The reasonability criteria for LDRS are defined with respect to OWL 2 RL. LDSR allows forward-chaining, e.g. entailment and consistency checking within O(n.log(n)) space and time. The integrated dataset of LDSR is consistent with respect to OWL 2 RL. Most of the results of the inference comply with common sense without specific assumptions about the context of interpretation.
The standard reasoning behaviour of OWLIM is to update the deductive closure upon committing of a transaction to the repository. When new statements are introduced, the new explicit statements are added to the repository in addition to the existing explicit statements that have come from previous transactions and their closure. Forward-chaining is performed with respect to the rules from the selected rule-set. It infers and adds to the repository all statements that are inferable from the repository in its current state. This allows for efficient incremental updates of the deductive closure. Consistency checking is performed, applying the checking rules after adding all new statements and updating the deductive closure. When statements are deleted, the deductive closure is updated in order to withdraw statements that cannot be inferred from the new state of the repository.
owl:sameAs is a predicate which is used to encode that two different
URIs denote one and the same resource. Most often, it is used to align the
different identifiers of one and the same real-world entity across
different datasets and data-sources. owl:sameAs is heavily used for linking the different datasets in Linking Open Data initiative, LOD, and can be considered as the most important OWL predicate when it comes to merging data from different data sources. Here are its effects.
The URI of Vienna in DBPedia is http://dbpedia.org/page/Vienna,
while in Geonames its URI is http://sws.geonames.org/2761369/. In DBpedia, there is a statement
(S1) dbpedia:Vienna owl:sameAs geonames:2761369
According to the formal definition of OWL 2 RL, whenever two URIs are declared to be equivalent, all statements which involve one of them, should be "replicated" with the other URI as well. The inferencing process goes as follows.

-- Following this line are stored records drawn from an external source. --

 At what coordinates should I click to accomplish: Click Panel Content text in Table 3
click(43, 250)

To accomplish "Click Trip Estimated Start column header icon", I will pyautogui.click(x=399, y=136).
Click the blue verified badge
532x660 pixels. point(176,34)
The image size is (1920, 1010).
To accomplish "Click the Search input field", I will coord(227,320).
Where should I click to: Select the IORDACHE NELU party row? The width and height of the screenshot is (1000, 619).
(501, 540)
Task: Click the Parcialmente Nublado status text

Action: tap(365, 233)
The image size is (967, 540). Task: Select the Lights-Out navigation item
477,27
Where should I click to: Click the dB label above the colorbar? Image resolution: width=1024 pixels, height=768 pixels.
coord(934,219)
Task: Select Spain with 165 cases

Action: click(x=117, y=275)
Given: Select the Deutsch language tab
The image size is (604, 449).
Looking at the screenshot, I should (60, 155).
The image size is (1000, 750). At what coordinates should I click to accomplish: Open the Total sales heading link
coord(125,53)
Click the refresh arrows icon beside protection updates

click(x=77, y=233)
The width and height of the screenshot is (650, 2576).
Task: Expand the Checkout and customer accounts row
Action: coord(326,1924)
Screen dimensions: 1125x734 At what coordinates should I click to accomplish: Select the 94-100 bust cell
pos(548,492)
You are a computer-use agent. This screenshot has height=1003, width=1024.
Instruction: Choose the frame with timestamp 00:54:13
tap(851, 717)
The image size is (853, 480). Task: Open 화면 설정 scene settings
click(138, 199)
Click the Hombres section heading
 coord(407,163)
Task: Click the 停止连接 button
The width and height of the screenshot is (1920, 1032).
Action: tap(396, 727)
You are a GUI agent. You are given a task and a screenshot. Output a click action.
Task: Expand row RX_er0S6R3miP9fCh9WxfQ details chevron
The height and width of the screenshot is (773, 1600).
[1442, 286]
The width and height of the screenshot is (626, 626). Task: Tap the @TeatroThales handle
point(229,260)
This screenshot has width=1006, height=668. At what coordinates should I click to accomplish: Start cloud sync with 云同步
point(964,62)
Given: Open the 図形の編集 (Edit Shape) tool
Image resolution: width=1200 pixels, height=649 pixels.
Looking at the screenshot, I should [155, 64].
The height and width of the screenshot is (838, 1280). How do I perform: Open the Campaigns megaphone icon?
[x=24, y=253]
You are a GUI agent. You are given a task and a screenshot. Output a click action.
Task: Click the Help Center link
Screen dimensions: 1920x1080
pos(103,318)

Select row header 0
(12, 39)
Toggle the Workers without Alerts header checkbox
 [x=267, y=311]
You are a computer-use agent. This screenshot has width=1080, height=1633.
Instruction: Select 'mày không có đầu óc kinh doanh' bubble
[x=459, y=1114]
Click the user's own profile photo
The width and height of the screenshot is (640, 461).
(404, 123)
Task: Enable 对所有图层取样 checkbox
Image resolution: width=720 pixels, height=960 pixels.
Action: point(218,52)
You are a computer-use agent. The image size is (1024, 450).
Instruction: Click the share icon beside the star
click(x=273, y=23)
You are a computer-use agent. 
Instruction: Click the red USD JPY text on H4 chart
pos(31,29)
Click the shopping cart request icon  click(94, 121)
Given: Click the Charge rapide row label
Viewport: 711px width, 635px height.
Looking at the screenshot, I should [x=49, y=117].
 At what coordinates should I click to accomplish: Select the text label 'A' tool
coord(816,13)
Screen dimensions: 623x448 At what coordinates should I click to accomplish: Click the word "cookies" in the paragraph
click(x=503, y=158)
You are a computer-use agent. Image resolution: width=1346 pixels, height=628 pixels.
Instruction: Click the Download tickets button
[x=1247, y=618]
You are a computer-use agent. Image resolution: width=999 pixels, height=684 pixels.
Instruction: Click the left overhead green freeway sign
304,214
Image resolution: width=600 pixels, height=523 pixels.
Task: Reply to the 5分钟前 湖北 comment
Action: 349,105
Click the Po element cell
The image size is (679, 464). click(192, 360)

The city of Vienna with URI http://sws.geonames.org/2761369/ in Geonames is defined as part of the first-order administrative division in Austria with the same name and with URI http://www.geonames.org/2761367/. It on its turn is part of the country Austria with URI http://www.geonames.org/2782113. This makes for the following RDF statements:
(S2) geonames:2761369 gno:parentFeature geonames:2761367
(S3) geonames:2761367 gno:parentFeature geonames:2782113
gno:parentFeature is a transitive relationship, in the course of the initial
inference, OWLIM will derive that the city of Vienna is also part of Austria, e.g.:
(S4) geonames:2761369 gno:parentFeature geonames:2782113
owl:sameAs, OWLIM will infer in the subsequent inference from (S1) that statements (S2) and (S4) also hold for Vienna, when it is referred to with its DBpedia URI, e.g.:
(S5) dbpedia:Vienna gno:parentFeature geonames:2761367
(S6) dbpedia:Vienna gno:parentFeature geonames:2782113
(S7) geonames:2782113 owl:sameAs dbpedia:Austria
(S8) dbpedia:Vienna gno:parentFeature dbpedia:Austria
(S9) dbpedia:Austria gno:parentFeature dbpedia:Austria
(S10) geonames:2761369 gno:parentFeature dbpedia:Austria
(S11) geonames:2761367 gno:parentFeature dbpedia:Austria
It is thus clear that the equivalence operator owl:sameAs generates plenty of new statements even for equivalence declared between just two URIs in two distinct datasets. There are 7 new statements generated just by the single declarations of equivalence between Vienna in DBPedia and Vienna in Geonames, and between Austria in DBPedia and Austria in Geonames which makes for 175% increase of the dataset. The number of explicit and implicit statements will vastly increase as equivalences are declared between URIs in additional datasets. As an equivalence operator, owl:sameAs is transitive, reflexive, and symmetric, thus, a set of N equivalent URIs will generate N2 owl:sameAs statement between each pair of those. For instance, Vienna has an URI also in UMBEL which is also declared equivalent to the URI in DBpedia. This will make for another 4 additional implicit statements.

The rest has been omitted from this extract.